----- BLOCO DE TEXTO -----

“Verdadeiramente o Senhor ressuscitou. Aleluia!”
Estamos a celebrar a Páscoa. Ainda ressoa em nossos ouvidos o que escutávamos ao iniciar a Quaresma: “Lembra-te, ser humano, que és pó e em pó te hás de tornar”. A expressão “ser humano” é bem apropriada. “Humano” vem de húmus, do barro da terra. “Humildade” é perceber a verdade do próprio ser, aceitar profundamente que não passamos de húmus, um punhadinho de matéria sólida mergulhado em quase tudo água, que nosso estágio final é servir de pasto a plantas e animais, ao tornarmo-nos de novo barro da terra.
Agora, a Páscoa nos chega para tudo subverter. Somos seres de eternidade. “A vida não nos é tirada, mas transformada e, desfeita esta morada terrena, nos é dada nos céus eterna habitação”. Mas onde se situam os céus¿ Facilmente imaginamos que estão no alto, além das nuvens. E assim suspiramos como exilados, ou desejosos de deixar “esta morada terrena” para fugir de toda agrura e dor, ou, o mais das vezes, agarrados a ela como a única garantia que temos de estar vivos porque tudo o mais seria incerteza e, para muita gente, só fantasia.

----- EXTRATO DE DADOS -----

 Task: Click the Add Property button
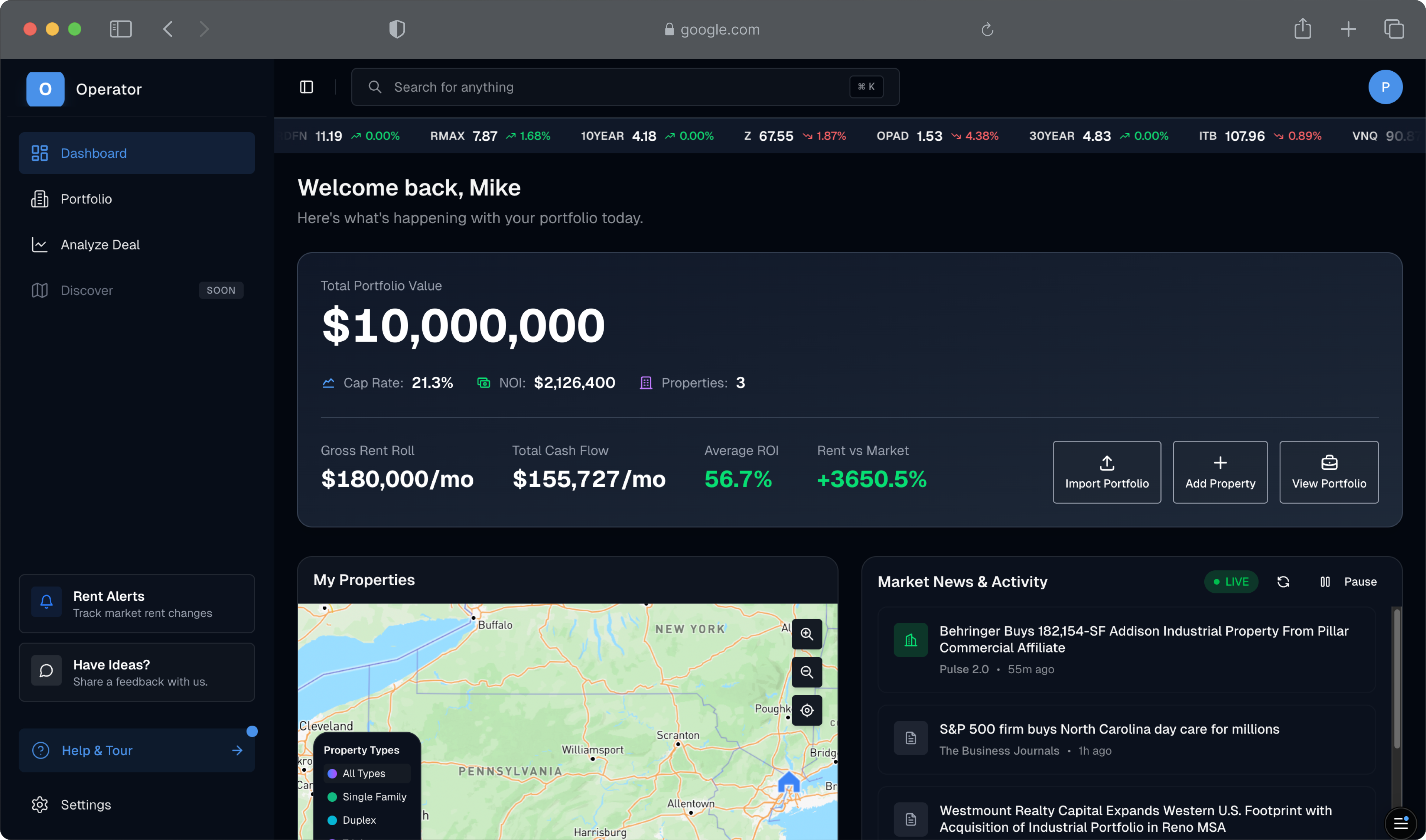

-----

* **TAREFAS PROPOSTAS**:
(a) Transcreva da reflexão sobre a Páscoa o trecho que vai de "Agora, a Páscoa" até "gente, só fantasia.".
(b) Segundo a reflexão sobre a Páscoa, de que palavra vem "humano"?
(c) Dê sequência à reflexão sobre a Páscoa a partir da última frase apresentada.

* **RESPOSTAS**:
(a)
Agora, a Páscoa nos chega para tudo subverter. Somos seres de eternidade. “A vida não nos é tirada, mas transformada e, desfeita esta morada terrena, nos é dada nos céus eterna habitação”. Mas onde se situam os céus¿ Facilmente imaginamos que estão no alto, além das nuvens. E assim suspiramos como exilados, ou desejosos de deixar “esta morada terrena” para fugir de toda agrura e dor, ou, o mais das vezes, agarrados a ela como a única garantia que temos de estar vivos porque tudo o mais seria incerteza e, para muita gente, só fantasia.

(b) De húmus, o barro da terra.

(c)
Ora, a Bíblia nos diz que em Jesus foi-nos revelado que não há fronteira entre céu e terra, pois o céu é Deus e Ele está conosco, o céu é entre nós, pode ser aqui e agora. Quantas vezes dizemos a pessoas que amamos: “Com você eu estou no céu”. É justamente isto, o amor cria o céu e parece que nada mais nos falta. Por isso, o Apóstolo São Paulo tem a ousadia de dizer que “nós já estamos assentados nos céus”, pois já estamos na companhia de Deus. “Nossa vida está escondida com Cristo em Deus”. Para além das aparências da morte e do fim, a mensagem do evangelho segundo São Marcos nos fala em tom intensamente poético: “Passado o sábado (entenda-se, o último dia)… no primeiro dia da semana, de madrugada, elas (as mulheres) foram ao túmulo ao nascer do sol”. Jesus, como sol que se levanta, rompe as trevas da madrugada e inaugura o primeiro dia do novo tempo, e de repente se faz ver no jeito de um jovem, “sentado à direita” (do Pai), luminosamente vestido de branco.
A partir d’Ele, “como primícia dentre os mortos”, diz-nos São Mateus, a ressurreição começa a ser possível, a utopia proclamada pelo profeta Ezequiel (cap. 37) começa a fazer-se realidade: ossos secos, espalhados por interminável vale deserto, se erguem “como inumerável exército do Senhor”, exército que é o povo reanimado de sua depressão e desespero, levantado do chão por um Vento divino capaz de arrancar da morte e de pôr de pé multidões. Por isso, São Lucas faz o mensageiro perguntar às mulheres: “Por que buscais entre os mortos Aquele que vive¿” Frase que deixa a entender onde devemos procurá-lo, entre os vivos.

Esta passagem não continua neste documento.